La primera parada era Waina Picchu, el cerro puntudo que se ve en la parte de atrás de la típica postal de Machu. La subida no fue nada de fácil; una hora de peldaños de piedra, bastante precarios. Yo me sentía como Kung Fu Panda y su mítica frase “escaleras, mis antiguas enemigas”. Pero finalmente logramos llegar arriba, entremedio de una humedad que tenía a mi pelo en su peor estado de frizz. Desde la cima se podía ver todo Machu Picchu, las montañas de alrededor, el camping donde yo me quedé la vez pasada y el rio Urubamba. Mis papás estaban cansados pero aperraron y llegaron de lo más bien, un logro que yo no se si pueda contar cuando tenga su edad.

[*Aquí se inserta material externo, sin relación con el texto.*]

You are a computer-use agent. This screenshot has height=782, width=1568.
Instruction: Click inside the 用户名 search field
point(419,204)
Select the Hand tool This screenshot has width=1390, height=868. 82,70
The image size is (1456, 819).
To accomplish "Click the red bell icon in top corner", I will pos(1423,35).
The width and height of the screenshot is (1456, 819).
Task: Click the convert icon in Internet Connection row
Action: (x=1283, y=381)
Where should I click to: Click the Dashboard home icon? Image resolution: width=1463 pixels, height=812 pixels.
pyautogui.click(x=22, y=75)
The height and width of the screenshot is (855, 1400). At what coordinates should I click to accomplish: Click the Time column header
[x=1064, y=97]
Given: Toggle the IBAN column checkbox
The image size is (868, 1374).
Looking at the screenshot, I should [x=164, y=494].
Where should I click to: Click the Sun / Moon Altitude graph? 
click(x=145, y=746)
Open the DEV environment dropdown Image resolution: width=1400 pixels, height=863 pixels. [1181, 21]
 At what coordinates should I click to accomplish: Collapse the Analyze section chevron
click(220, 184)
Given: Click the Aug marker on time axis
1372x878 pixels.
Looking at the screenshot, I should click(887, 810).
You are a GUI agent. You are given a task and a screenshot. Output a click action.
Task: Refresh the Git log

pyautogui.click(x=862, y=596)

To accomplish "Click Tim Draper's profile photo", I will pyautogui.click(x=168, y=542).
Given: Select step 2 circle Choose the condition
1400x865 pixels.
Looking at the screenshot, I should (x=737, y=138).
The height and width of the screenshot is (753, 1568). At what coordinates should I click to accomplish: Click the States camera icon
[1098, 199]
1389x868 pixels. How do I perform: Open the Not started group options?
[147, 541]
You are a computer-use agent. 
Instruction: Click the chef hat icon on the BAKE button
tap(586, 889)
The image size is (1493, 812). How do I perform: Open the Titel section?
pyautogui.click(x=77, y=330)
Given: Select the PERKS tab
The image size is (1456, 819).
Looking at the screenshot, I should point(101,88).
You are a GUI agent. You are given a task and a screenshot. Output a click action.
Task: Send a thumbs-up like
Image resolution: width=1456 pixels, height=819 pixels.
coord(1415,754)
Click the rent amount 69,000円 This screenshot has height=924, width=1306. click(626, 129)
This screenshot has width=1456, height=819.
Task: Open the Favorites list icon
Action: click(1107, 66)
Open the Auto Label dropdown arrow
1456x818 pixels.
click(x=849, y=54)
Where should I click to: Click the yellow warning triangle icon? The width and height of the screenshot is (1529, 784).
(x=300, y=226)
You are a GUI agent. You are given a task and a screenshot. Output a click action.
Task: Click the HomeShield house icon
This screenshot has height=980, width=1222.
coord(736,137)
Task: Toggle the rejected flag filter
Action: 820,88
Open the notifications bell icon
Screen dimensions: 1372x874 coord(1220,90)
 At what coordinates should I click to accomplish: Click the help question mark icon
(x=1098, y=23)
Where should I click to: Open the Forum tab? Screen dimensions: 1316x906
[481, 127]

Que bella es la sensación de triunfo cuando se alcanzan cimas, estábamos muy contentos los cuatro. Y con nuestro orgullo revitalizado y olvidándonos del cansancio, partimos de vuelta a recorrer la ciudad perdida.

Nuestra guía era un poquito latera, y no escatimaba en detalles de la historia de Machu Picchu, pero aprendimos mucho y caminamos por entre las callecitas en las que alguna vez anduvo el mismísimo Inca. Y sí que tienen razón que algo de magia hay, porque es todo tan impresionante que es difícil explicarse cómo cresta lo hicieron.

Aprovechamos lo más que pudimos el día, y luego bajamos de vuelta a la estación de trenes, para retornar a Cuzco, un viaje muy agotador, sobre todo después de las escasas horas de sueño de la noche anterior. Pero los ánimos no decaían, y en Cuzco salimos a comer al centro y a hacer salud con unos piscosours peruanos. Yo creo que después de tenernos a mi mamá y a mí dando vueltas, las ventas de pisco sour se dispararon.